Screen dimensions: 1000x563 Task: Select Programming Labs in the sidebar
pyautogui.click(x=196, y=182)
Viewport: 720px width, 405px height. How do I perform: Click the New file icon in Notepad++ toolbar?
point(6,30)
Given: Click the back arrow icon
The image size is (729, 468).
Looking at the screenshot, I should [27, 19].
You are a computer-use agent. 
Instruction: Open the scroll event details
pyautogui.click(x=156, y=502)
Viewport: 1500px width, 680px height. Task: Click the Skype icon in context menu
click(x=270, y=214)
..............................
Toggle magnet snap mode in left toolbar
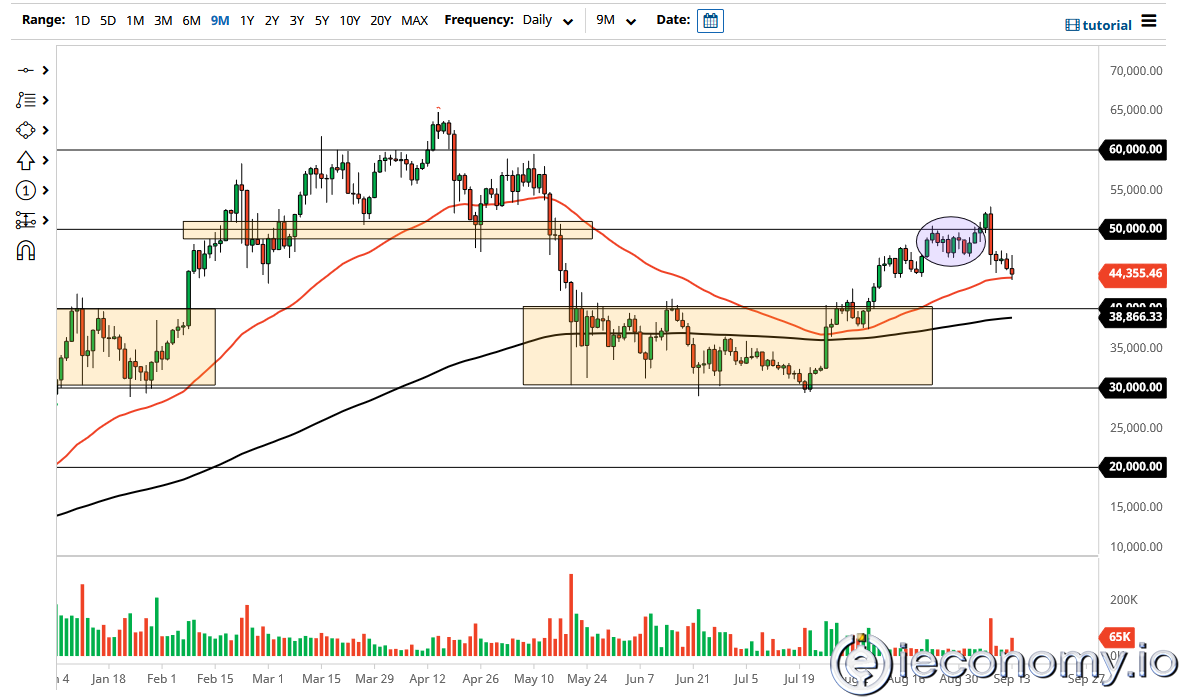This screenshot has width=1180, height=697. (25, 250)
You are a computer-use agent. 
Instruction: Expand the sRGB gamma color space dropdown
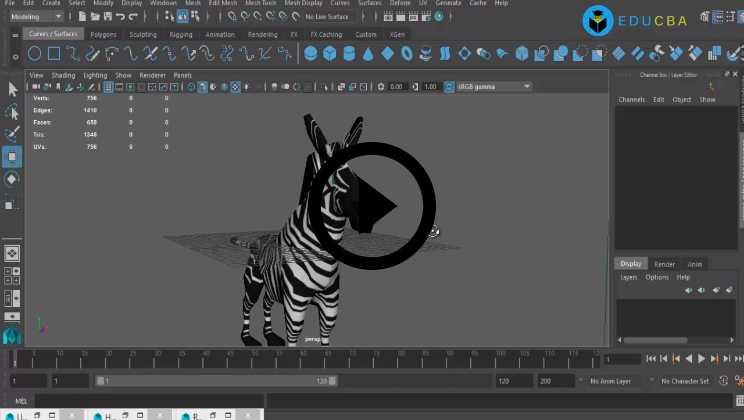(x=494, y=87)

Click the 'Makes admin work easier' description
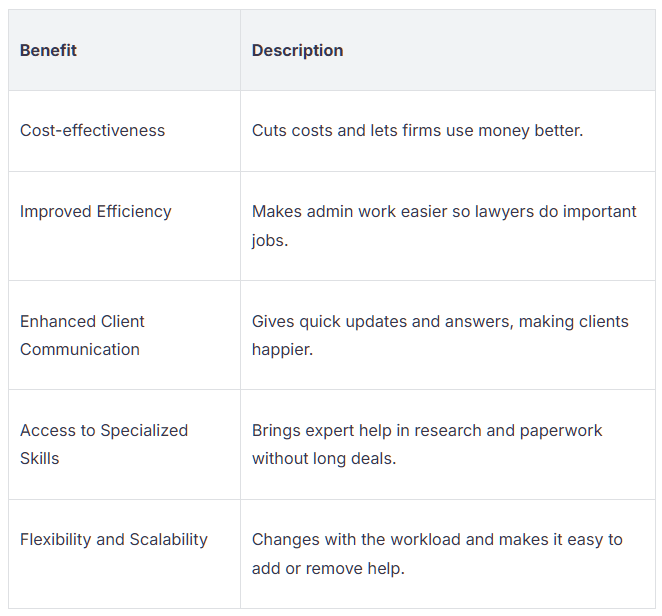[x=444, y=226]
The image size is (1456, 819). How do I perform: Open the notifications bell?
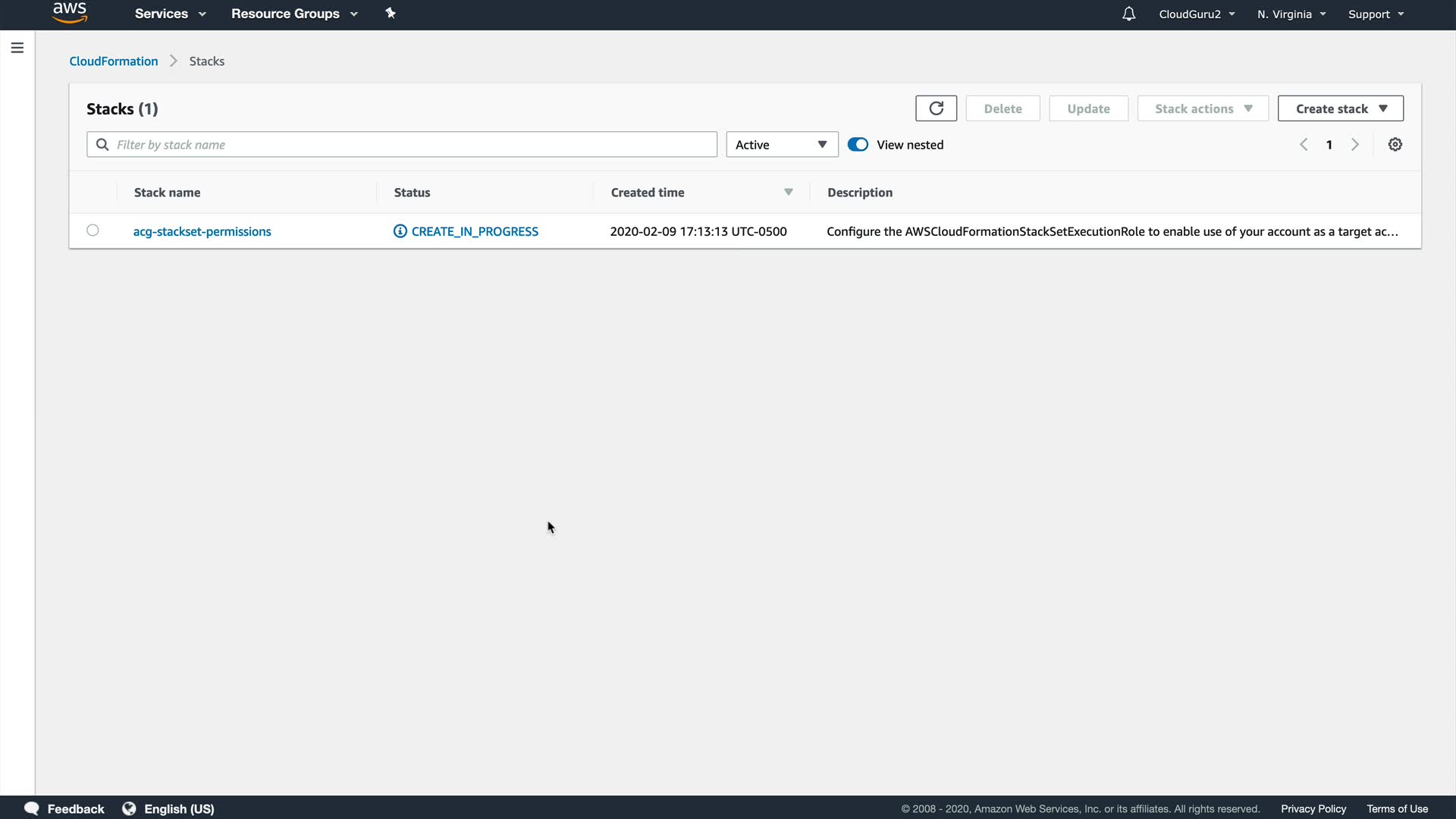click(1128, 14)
..............................
What is being asked: Express the stretch of material from the line containing "Click the 'Makes" through the line containing "click(1128, 14)" as a JSON list of strings, one string per line. Omit blank lines and leave the pictures out.

Answer to this problem:
[
  "Click the 'Makes admin work easier' description",
  "[x=444, y=226]",
  "The image size is (1456, 819). How do I perform: Open the notifications bell?",
  "click(1128, 14)"
]